Speech Recognition

Hello everyone I am working on a project that I would like to use speech recognition on.
I have tried Microsoft Speech recognition and it does not do well at all, even after training.
I am looking towards you for suggestion.
The environment that I will be using is Windows OS.
Hope to hear from you.

This is a companion discussion topic for the original entry at https://community.robotshop.com/robots/show/speech-recognition

android phone

I use an android phone that runs ROS voice recognition which uses google voice recognition. this one works in a noisy environment

also is very good with children and women voices. While this runs on Linux I’m sure you can find one that works with windows. another plus the microphone on the phones are much better than most desktop microphones

Although you mention wanting

Although you mention wanting to keep it in Windows, I figure it’s worth mentioning that the Google AIY Voice kit is very cool and fairly inexpensive. It uses a Raspberry Pi 3B, a Pi hat that I think optimizes the audio input for speech recognition, a dual-mic array, and a speaker. The Pi OS that they have for it has Google’s speech recognition built in and it also has Python code that allows for easy capture of custom commands, and from each command you can do anything that you can do via Python, which is just about anything. It can be triggered via “OK Google”, or via a button/sensor input of your own concoction. I’m presently trying to figure out how/why I might incorporate it into a robot. Also, your custom commands work offline I think, which means you don’t necessarily need to have the Internet accessible by your Pi. If all else fails in your Windows attempts, you could get a Pi Python program talking serial over USB to your Windows computer, relaying instructions that it has recognized.
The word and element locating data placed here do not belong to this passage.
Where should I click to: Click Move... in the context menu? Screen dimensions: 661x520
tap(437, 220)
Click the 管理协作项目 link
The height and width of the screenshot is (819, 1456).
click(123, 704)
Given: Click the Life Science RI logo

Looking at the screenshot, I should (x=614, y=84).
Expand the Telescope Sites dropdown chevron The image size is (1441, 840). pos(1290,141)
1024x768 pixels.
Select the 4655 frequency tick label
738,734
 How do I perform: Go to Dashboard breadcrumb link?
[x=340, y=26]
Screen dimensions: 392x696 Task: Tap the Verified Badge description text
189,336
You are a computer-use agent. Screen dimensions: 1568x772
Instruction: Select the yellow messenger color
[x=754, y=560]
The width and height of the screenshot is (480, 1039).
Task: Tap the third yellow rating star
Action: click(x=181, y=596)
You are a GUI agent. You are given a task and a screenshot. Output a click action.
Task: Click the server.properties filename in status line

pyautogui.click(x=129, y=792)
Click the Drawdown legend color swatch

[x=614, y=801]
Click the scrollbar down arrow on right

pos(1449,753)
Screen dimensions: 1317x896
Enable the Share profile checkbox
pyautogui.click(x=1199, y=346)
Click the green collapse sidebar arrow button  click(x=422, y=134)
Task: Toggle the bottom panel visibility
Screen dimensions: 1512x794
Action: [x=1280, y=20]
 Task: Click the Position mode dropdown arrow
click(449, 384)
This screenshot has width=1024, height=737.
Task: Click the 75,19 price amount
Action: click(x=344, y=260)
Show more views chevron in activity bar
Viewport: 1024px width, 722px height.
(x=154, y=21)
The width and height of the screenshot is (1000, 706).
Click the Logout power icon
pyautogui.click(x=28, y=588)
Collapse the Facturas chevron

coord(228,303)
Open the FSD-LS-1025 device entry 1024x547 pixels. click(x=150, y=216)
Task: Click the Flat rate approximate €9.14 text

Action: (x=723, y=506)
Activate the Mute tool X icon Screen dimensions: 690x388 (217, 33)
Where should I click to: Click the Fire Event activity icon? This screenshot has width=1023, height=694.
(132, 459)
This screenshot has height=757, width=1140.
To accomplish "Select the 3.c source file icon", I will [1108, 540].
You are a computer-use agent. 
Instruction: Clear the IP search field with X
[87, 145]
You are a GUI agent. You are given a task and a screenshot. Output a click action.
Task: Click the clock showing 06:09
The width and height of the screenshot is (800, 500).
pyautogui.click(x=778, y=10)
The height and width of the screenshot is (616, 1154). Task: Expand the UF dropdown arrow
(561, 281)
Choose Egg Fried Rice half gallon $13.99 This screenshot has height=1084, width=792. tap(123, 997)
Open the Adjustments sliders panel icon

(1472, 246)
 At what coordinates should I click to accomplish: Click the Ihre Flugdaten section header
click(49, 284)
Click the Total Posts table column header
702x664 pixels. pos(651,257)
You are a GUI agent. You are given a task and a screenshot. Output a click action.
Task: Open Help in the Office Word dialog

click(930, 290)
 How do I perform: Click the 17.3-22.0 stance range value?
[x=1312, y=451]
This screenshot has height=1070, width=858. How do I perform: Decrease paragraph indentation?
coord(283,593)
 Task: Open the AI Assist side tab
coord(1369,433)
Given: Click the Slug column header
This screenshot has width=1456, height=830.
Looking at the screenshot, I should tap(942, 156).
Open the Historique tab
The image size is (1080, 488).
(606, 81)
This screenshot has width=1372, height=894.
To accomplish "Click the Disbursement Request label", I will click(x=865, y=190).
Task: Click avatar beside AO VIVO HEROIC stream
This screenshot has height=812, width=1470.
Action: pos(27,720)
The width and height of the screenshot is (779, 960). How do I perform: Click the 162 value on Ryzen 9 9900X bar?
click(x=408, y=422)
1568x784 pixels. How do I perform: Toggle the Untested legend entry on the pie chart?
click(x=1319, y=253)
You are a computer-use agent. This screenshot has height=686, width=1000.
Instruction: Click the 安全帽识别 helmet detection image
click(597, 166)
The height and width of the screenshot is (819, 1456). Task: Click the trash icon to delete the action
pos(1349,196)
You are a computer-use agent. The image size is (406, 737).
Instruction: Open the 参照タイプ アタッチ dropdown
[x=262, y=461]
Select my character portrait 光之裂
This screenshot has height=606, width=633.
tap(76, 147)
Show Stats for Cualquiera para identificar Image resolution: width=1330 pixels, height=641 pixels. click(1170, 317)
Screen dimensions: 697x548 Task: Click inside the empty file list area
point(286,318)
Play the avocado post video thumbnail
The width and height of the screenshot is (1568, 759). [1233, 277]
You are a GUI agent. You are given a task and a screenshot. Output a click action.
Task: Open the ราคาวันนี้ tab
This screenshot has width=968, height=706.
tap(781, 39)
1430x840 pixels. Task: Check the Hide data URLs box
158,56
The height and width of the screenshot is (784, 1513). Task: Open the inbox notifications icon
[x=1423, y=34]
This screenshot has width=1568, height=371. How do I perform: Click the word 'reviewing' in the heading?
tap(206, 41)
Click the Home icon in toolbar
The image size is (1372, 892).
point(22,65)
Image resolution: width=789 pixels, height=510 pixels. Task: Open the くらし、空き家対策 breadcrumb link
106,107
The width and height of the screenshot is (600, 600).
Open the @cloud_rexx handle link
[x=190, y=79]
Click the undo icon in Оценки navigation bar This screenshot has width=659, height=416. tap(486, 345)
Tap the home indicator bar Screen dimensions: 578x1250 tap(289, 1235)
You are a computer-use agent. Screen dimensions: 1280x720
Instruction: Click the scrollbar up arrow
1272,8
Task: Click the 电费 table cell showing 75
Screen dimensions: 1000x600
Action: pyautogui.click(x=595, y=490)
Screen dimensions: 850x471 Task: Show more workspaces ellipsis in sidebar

I take it back about offline

I take it back about offline recognition. I just tried it, doesn’t seem to work. I’ve read in a couple of places that it works, but I’m not convinced until I see it in person. So, I wouldn’t count on that just yet.

Microsoft Speech Recognition vs Google Speech recognition API.

Hi Jeff,


I see that you work with Windows. I, in my project, initially used “Microsoft Speech Recognition” as voice recognition. Actually the tests were not satisfactory, but I also saw that the system could be trained with a set of valid words. I did not investigate anymore because I have other problems to solve before. Now I’m doing tests with telegram + android phone and using the google voice to text converter that incorporates the phone with very good results. Unfortunately it seems that the Google API for PC is paid and does not allow its use for free. Also, I think that, unlike Microsoft’s, you need to stand still and listen for some time to convert to text.


I do not know if it helps you with anything.


P.S. Sorry if my English level is not very good.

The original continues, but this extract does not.